SELECTED EXCERPT:
——————————

Lots of people just rush into decisions based on the spur of the moment. They use quotes such as "live for the moment," "you only live once," and "no regrets" to justify it. Well, yes, you only live once, so I would advise you not to live like an idiot or else you WILL have regrets.

I was having a conversation with my grandma the other day about love. As I'm writing my new book, one of the themes it looks at is just that, specifically in a dating relationship. Something that I notice a lot of people doing, especially kids my age, is rushing to be in a relationship with someone when they're not ready for it. They only think they are because their brain is clouded by hormones, fuzzy feelings, and everything else. And they say it's just part of having fun or being in love. I'm not trying to undermine being in love, but there's a smart way to do it, too, without having to compromise your brain, something I don't ever think you should do because the heart and what it wants is fickle.

Sometimes it's difficult to make the right choice but always worth it in the long run. People have to think about who they fall in love with in an analytical manner—sure, doesn't sound very romantic, but hating each other down the road ten years because you were blind to their obvious faults isn't romantic either. Same with a job or any opportunities or activities people do. We've gotten so caught up into this heat of the moment mentality, and then you wonder why so many people can't make good decisions to save their life. More thinking needs to go into it.

——————————

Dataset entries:
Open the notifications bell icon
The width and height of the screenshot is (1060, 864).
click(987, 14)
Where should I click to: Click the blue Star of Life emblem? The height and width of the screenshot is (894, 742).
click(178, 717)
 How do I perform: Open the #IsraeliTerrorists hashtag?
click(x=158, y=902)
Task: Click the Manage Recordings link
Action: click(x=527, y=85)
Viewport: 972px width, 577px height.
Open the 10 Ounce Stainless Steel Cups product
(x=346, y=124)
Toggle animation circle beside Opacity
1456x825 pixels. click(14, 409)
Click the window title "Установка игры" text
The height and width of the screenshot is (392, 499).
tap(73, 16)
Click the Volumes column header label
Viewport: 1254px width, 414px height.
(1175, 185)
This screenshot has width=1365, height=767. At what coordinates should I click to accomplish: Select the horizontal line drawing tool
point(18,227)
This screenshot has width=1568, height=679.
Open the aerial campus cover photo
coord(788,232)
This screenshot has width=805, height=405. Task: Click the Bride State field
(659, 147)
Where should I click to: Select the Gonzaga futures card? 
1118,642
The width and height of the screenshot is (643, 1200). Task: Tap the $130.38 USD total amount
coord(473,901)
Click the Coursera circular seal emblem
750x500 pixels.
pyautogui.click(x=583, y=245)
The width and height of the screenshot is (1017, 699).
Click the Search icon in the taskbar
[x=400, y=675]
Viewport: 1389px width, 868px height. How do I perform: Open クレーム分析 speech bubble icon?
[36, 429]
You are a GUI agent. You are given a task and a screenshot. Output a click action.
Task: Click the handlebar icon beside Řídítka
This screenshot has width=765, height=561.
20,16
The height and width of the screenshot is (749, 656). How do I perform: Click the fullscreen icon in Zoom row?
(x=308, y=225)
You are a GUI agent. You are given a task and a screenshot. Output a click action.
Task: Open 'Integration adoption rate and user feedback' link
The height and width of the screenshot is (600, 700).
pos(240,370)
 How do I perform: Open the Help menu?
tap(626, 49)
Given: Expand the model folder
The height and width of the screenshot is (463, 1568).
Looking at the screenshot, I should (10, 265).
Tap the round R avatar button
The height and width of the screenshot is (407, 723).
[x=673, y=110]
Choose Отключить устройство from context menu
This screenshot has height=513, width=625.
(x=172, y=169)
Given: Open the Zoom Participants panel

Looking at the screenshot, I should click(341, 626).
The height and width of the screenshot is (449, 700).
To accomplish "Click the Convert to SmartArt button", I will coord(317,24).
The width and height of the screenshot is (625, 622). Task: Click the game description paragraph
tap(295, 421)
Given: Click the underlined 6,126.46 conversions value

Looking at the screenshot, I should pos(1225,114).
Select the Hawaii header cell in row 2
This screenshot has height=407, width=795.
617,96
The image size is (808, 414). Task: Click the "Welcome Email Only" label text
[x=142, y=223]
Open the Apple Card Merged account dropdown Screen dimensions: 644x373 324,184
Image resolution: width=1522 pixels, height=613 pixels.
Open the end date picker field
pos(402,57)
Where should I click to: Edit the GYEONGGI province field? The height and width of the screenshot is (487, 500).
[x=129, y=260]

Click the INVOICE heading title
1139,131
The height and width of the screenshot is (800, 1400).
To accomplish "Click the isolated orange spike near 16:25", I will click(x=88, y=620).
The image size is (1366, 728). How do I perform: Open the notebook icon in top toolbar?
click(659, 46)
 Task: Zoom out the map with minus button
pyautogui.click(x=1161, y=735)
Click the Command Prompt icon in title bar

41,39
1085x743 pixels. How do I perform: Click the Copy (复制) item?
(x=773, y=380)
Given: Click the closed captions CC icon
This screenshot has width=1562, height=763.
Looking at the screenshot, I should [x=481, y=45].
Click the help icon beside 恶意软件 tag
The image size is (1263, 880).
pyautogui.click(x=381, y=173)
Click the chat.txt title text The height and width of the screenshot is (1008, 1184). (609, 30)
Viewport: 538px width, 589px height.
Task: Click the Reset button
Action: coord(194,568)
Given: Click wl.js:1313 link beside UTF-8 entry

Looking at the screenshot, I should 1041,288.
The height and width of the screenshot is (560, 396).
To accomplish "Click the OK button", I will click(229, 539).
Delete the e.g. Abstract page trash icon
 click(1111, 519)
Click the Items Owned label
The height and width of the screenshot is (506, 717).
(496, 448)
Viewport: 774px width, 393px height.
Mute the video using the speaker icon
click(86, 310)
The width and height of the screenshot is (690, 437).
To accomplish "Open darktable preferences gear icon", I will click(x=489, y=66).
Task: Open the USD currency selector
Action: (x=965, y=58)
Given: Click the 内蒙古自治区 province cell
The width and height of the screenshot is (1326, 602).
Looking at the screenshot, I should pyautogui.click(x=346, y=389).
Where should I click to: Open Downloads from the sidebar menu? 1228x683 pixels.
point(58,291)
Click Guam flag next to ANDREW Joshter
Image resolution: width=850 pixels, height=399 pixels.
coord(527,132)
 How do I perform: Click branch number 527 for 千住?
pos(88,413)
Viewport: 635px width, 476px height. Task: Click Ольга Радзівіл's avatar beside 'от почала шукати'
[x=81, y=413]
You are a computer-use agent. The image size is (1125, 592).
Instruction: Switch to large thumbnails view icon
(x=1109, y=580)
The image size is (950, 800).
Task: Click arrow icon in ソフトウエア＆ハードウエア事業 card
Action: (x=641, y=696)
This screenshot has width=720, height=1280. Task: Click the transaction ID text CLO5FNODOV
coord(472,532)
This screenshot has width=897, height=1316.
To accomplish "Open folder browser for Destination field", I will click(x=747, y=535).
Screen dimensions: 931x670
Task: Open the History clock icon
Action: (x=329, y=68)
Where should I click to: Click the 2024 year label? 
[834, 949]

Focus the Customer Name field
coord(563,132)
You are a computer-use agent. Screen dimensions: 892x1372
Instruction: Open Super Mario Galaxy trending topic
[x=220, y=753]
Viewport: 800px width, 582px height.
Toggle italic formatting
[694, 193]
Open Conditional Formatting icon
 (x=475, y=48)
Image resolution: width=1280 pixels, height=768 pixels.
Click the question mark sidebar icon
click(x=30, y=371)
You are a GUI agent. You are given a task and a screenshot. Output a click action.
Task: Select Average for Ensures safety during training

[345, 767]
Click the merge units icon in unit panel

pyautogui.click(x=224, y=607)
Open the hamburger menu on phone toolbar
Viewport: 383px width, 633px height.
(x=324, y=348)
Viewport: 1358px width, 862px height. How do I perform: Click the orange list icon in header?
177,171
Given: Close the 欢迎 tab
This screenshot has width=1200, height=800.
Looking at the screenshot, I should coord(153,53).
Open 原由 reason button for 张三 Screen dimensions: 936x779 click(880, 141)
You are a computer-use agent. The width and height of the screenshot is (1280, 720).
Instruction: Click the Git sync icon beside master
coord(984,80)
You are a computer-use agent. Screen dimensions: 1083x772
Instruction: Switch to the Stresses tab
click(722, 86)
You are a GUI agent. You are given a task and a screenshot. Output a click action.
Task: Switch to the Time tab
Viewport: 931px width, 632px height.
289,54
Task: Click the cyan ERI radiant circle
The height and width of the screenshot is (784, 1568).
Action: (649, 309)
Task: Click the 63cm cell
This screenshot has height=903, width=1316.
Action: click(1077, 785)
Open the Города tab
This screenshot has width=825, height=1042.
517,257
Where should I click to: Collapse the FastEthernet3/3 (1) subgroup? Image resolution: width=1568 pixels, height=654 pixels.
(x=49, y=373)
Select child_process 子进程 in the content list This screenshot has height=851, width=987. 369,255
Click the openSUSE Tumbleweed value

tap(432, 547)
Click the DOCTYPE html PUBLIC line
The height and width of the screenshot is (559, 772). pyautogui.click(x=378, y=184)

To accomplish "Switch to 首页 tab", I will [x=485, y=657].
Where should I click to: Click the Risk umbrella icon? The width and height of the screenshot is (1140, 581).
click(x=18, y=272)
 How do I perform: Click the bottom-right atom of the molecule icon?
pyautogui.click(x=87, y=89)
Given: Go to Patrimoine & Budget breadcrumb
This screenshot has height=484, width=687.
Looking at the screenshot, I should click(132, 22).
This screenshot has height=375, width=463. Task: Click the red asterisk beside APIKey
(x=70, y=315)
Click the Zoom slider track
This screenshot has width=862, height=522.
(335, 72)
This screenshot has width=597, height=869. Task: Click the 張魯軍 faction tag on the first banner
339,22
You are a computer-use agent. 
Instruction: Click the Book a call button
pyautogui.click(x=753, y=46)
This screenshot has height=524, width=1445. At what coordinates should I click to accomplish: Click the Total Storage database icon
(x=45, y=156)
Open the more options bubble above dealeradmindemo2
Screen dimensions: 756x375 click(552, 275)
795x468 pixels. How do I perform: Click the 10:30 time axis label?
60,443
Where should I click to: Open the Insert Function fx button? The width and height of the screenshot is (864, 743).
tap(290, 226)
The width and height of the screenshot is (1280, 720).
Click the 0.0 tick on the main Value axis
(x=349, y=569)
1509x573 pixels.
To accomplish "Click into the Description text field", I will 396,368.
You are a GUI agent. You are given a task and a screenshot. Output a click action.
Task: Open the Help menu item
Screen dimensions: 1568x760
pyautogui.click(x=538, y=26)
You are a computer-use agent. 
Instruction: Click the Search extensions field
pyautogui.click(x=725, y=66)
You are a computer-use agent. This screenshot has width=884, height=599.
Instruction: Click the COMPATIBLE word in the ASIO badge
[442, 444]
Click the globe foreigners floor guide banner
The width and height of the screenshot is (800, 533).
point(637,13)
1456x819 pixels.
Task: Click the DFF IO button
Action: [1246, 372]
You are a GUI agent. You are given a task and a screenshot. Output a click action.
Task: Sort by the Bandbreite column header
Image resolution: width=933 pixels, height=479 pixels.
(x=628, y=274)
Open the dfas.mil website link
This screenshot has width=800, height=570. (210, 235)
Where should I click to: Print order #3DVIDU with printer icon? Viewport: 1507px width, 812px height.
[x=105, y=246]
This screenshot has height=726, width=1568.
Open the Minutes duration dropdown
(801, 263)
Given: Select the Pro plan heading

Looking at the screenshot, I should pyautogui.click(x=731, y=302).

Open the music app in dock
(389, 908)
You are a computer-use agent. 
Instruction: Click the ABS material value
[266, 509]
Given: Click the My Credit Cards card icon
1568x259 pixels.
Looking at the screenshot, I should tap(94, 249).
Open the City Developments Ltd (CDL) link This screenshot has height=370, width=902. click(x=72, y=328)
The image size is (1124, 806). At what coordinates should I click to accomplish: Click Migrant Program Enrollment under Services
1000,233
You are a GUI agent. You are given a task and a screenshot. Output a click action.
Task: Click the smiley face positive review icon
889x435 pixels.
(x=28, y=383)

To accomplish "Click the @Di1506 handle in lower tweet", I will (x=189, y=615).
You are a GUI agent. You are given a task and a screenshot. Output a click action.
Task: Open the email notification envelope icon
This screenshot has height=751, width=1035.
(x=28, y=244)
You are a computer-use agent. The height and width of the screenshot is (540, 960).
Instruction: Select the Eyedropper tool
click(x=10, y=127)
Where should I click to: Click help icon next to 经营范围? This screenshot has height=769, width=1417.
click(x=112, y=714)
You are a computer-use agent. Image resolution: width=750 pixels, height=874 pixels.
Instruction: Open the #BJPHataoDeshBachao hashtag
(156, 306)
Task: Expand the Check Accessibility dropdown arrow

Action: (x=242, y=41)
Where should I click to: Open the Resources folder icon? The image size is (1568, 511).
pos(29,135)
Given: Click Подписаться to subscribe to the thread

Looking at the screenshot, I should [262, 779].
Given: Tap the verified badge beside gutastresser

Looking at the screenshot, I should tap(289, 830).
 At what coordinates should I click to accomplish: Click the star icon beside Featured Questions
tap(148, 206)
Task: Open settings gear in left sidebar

——————————

Transcribe the passage on decision-making from "Lots of people" up to and including "WILL have regrets.". The entries have no connection to the text.

FINISHED TASK:
Lots of people just rush into decisions based on the spur of the moment. They use quotes such as "live for the moment," "you only live once," and "no regrets" to justify it. Well, yes, you only live once, so I would advise you not to live like an idiot or else you WILL have regrets.